26 de septiembre de 2017

Rosalía

Aún se me eriza la piel cuando pienso en aquellas noches. La parte racional de mi cerebro me dice que fue sugestión, y como siempre he sido una persona escéptica, es a lo que me agarro, pero esa otra parte cerebral, quizá más loca y menos encorsetada, a la que algunos llaman emocional, me dice que viví una experiencia paranormal. Ya sé que viniendo de mí suena a broma, yo, el incrédulo que a todo le pone objeciones o le busca una explicación racional, hablando de fenómenos anómalos en primera persona, pero créeme, los hechos ocurrieron.
En unos días hará dos años que hice un viaje con mis amigos Eduardo y Rafael, recorriendo buena parte del norte del país. Como uno de ellos tiene parientes en un pequeño pueblo montañés al que hace años que no va y está muy cerca de una de las zonas que íbamos a visitar, nos pasamos a saludar.
Nada más llegar al pueblo y ver a su familia, que, aunque lejana, parecían hermanos por las muestras de afecto, sobre todo de la mujer de más edad, supe que no permitirían que nos quedáramos en un hotel y que nos obligarían a pasar la noche allí. Finalmente fueron dos noches.

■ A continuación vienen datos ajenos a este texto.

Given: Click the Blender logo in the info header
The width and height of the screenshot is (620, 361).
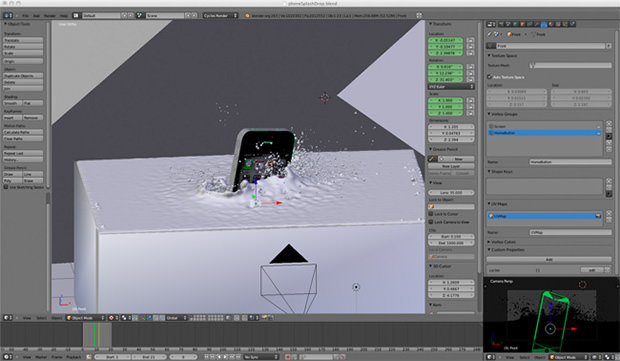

Por el día aprovechamos para visitar la zona y no causar muchas molestias, ya que éramos tres personas más en la casa, y aunque era enorme y en ella solamente vivían tres mujeres, no queríamos abusar de la confianza.
Como ya he dicho, la vivienda era un caserón tan grande como antiguo y tan solitario como silencioso. Revestido de granito y madera parecía una casa rural de esas que hay ahora, pero ésta, era real. Las tres mujeres eran solteras. La mayor de las ellas, de unos sesenta años, era la madre de una y tía de la otra, pero parecían hermanas clonadas. Las tres eran altas y delgadas, vestían de riguroso negro y llevaban el pelo recogido. Aunque parcas en palabras, eran muy agradables, y en todo momento nos hicieron sentir como en casa.
La primera noche, nos fuimos a la cama poco después de cenar. No nos pareció apropiado que las tres mujeres se fueran a dormir y sus huéspedes se quedaran por allí cotilleando, cosa que nos vino bien, porque estábamos agotados.
Mis amigos durmieron en la misma habitación, justo al lado de las de las dueñas. A mí me tocó una habitación en la otra parte de la casa, entre la cocina y el comedor. La ventana daba a un corral donde había muchas macetas, una jaula con pájaros y un pozo.
A pesar del colchón, que se hundía más de lo deseado y del somier metálico que crujía cada vez que me movía, no tardé en quedarme dormido. No habrían pasado más de dos horas, cuando un sonido tras la puerta me despertó. Sin moverme, permanecí atento por si volvía a escuchar algo, ya que empecé a dudar si habría sido un sueño. Mi duda quedó aclarada cuando volví a oír una especie de lloriqueo, como el lamento de alguien que está sufriendo, pero sin hacer excesivo ruido. Luego paró. Tras un rato de tranquilidad, me senté sobre la cama preocupado por si había pasado algo. La cama chirrió rompiendo el silencio sepulcral del lugar y fue como si pusiera en alerta a la persona que había al otro lado de la pesada puerta de madera. Caminé mientras escuchaba unos pasos que se alejaban y cuando abrí la puerta, allí ya no había nadie. Lo primero que me vino a la cabeza, es que mis amigos habrían querido gastarme una broma, pero después de llevar un buen rato tumbado sobre la cama sin poder dormir, a pesar del paradisíaco silencio de aquella casa, empecé a dudar si habría sido alguna de las mujeres. Posiblemente al levantarme de la cama, se asustó o no quiso encontrarse a solas conmigo y fue cuando escuché los pasos apresurados que se perdían por el oscuro y frío pasillo.